• _The input_:
+ + + + + + +
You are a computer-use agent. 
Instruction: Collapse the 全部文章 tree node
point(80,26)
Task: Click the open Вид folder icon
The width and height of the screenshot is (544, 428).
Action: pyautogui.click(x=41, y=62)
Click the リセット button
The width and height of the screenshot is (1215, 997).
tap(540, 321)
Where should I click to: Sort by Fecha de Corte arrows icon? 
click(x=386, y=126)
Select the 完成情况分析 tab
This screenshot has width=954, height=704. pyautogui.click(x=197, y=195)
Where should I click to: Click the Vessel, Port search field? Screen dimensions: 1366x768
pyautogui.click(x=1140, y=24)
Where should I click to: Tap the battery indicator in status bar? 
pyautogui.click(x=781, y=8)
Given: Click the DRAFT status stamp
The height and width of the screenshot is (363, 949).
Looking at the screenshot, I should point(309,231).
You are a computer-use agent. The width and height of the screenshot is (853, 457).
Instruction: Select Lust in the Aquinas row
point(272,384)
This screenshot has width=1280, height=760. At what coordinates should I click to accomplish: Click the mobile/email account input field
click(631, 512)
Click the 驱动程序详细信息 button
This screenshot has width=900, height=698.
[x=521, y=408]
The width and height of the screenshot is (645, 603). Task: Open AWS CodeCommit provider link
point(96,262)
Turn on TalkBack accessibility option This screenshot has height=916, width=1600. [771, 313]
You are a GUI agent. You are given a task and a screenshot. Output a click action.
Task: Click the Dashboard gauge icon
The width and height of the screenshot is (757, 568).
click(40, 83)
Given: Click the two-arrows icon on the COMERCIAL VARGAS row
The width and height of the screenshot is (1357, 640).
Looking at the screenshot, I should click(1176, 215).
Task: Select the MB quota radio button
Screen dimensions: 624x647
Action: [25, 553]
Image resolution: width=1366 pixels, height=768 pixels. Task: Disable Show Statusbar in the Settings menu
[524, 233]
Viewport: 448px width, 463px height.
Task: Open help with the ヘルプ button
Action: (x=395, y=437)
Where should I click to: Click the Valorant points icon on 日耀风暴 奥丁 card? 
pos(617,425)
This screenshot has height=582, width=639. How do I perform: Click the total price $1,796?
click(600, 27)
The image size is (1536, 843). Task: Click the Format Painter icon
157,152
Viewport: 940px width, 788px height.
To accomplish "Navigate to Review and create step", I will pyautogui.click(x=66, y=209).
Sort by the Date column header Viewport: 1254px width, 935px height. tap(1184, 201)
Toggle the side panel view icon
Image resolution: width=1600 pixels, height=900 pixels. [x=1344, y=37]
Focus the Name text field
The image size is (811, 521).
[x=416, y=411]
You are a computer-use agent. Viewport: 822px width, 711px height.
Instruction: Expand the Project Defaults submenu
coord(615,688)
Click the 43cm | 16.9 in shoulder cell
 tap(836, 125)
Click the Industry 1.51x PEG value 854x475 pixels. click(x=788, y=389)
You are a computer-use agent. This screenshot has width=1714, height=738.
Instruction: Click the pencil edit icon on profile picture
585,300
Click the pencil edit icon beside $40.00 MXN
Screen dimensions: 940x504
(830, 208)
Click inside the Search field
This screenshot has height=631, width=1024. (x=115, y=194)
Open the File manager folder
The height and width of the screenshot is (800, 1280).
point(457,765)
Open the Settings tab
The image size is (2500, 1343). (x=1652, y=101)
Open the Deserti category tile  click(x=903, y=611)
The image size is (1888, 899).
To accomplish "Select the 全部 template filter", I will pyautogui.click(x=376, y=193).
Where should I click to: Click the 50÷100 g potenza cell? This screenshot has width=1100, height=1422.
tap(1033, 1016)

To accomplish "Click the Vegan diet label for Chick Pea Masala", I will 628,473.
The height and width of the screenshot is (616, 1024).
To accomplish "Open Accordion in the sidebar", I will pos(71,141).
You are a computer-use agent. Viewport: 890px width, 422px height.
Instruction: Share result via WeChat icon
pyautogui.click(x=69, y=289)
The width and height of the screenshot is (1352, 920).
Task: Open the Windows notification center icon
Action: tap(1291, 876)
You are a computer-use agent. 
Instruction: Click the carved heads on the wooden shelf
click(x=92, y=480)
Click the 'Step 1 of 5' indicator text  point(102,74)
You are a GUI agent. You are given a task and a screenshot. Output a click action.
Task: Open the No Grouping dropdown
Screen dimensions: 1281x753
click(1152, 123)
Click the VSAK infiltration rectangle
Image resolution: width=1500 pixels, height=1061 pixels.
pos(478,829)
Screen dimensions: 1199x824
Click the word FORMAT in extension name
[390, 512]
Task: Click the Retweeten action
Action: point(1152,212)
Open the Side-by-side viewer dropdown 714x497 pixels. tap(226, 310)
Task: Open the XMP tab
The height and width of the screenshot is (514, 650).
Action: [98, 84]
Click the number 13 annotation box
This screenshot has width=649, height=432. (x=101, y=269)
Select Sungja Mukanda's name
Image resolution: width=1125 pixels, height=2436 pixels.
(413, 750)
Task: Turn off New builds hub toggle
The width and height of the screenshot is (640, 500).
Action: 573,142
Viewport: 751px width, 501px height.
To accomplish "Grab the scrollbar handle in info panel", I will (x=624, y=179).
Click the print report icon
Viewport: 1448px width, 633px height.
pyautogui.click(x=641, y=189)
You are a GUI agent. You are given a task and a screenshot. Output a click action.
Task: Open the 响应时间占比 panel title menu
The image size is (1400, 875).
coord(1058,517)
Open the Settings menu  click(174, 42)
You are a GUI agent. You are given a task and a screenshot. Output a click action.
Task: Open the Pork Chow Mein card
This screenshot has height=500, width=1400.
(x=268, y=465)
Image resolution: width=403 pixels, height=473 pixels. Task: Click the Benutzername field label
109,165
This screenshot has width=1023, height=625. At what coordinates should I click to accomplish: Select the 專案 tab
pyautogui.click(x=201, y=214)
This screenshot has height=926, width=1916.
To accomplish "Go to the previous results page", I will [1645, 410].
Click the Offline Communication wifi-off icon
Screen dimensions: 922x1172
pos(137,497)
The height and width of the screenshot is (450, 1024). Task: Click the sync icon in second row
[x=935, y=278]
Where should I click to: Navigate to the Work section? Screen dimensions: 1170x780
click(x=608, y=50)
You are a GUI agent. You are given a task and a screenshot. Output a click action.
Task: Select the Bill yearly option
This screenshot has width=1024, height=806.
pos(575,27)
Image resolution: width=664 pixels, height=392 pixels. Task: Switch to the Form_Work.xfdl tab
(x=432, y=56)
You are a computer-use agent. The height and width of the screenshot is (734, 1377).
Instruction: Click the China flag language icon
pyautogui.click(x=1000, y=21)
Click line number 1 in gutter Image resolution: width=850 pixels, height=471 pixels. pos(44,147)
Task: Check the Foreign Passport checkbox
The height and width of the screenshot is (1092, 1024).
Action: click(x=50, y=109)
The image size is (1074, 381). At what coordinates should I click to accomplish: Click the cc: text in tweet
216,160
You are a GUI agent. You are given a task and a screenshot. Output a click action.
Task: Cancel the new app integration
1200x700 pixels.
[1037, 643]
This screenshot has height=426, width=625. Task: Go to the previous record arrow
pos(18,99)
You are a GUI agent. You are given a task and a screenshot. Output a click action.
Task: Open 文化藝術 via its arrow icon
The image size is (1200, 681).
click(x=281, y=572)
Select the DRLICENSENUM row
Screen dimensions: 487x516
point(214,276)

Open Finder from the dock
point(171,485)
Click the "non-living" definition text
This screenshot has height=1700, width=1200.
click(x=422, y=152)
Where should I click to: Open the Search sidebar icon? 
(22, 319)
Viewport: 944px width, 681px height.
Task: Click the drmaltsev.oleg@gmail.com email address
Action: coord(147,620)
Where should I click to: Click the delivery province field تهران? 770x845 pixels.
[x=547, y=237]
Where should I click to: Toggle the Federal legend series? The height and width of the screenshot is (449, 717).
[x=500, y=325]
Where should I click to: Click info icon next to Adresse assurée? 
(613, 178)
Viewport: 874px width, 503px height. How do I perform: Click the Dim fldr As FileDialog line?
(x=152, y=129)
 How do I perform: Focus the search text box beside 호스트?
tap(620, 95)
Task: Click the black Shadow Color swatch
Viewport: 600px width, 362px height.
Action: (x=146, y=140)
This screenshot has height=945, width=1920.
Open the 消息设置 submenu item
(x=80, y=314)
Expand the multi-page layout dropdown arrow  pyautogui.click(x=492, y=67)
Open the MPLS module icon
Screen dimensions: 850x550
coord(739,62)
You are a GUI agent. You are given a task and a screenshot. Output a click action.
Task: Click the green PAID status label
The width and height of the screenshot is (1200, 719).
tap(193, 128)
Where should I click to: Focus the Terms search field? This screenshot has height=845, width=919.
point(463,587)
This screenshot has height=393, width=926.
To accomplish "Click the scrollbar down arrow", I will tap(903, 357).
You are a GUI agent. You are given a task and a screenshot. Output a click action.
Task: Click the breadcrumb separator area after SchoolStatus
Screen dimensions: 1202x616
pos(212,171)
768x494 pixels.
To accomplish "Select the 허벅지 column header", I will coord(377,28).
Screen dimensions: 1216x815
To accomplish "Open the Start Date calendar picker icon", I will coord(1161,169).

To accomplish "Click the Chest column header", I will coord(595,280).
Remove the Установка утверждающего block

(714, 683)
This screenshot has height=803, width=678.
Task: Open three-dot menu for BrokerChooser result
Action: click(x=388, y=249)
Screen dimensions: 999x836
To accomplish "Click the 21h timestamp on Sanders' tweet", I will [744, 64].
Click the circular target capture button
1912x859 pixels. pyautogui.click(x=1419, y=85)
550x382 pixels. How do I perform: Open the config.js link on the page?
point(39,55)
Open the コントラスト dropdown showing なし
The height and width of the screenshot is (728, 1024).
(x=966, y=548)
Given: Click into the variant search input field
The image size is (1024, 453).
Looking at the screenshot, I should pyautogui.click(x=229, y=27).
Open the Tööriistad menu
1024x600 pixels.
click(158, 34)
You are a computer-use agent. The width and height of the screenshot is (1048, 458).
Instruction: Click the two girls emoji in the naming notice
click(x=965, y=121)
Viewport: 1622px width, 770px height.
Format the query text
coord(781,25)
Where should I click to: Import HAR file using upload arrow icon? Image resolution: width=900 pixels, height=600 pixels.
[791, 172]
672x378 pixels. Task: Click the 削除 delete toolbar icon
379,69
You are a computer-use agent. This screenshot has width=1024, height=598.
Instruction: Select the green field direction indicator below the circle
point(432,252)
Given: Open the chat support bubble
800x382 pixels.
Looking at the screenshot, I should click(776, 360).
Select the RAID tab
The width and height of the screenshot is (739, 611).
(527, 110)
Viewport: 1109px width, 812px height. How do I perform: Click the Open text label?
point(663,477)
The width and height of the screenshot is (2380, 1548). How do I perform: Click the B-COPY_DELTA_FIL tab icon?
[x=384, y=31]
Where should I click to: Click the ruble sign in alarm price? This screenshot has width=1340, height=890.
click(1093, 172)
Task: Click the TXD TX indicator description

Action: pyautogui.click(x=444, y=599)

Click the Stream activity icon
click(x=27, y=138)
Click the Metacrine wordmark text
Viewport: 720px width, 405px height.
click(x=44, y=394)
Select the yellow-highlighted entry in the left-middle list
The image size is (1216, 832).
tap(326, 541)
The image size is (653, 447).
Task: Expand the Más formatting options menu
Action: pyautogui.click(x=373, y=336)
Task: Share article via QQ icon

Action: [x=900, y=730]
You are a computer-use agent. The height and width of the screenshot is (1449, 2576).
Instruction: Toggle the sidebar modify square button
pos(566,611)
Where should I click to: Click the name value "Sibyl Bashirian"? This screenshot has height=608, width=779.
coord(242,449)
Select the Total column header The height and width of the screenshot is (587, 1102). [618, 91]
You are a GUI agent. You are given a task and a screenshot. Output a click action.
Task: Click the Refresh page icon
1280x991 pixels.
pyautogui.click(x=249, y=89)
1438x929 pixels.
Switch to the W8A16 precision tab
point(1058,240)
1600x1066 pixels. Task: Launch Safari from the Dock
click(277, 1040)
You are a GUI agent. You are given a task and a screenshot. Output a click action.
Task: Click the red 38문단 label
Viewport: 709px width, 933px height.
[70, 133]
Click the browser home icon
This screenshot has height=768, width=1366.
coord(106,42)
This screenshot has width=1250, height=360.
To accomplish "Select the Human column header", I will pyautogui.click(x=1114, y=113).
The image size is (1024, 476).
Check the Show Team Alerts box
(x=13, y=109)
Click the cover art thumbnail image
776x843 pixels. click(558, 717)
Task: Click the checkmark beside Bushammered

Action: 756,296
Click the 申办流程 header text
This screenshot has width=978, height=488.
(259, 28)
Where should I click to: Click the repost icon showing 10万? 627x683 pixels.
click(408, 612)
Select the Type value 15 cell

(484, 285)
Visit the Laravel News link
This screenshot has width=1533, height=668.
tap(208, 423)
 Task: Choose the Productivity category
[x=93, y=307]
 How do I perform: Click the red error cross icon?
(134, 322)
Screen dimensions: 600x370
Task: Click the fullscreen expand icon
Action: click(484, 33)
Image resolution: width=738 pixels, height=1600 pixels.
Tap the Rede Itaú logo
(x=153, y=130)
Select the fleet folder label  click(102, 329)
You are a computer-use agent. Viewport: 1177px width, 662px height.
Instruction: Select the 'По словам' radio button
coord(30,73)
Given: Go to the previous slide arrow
+ + + + + + +
• _Instructions to follow_: Find every line in the records that contains the word "folder"; copy those lines.

• _Answer to this exercise_:
Task: Click the open Вид folder icon
Open the File manager folder
Select the fleet folder label  click(102, 329)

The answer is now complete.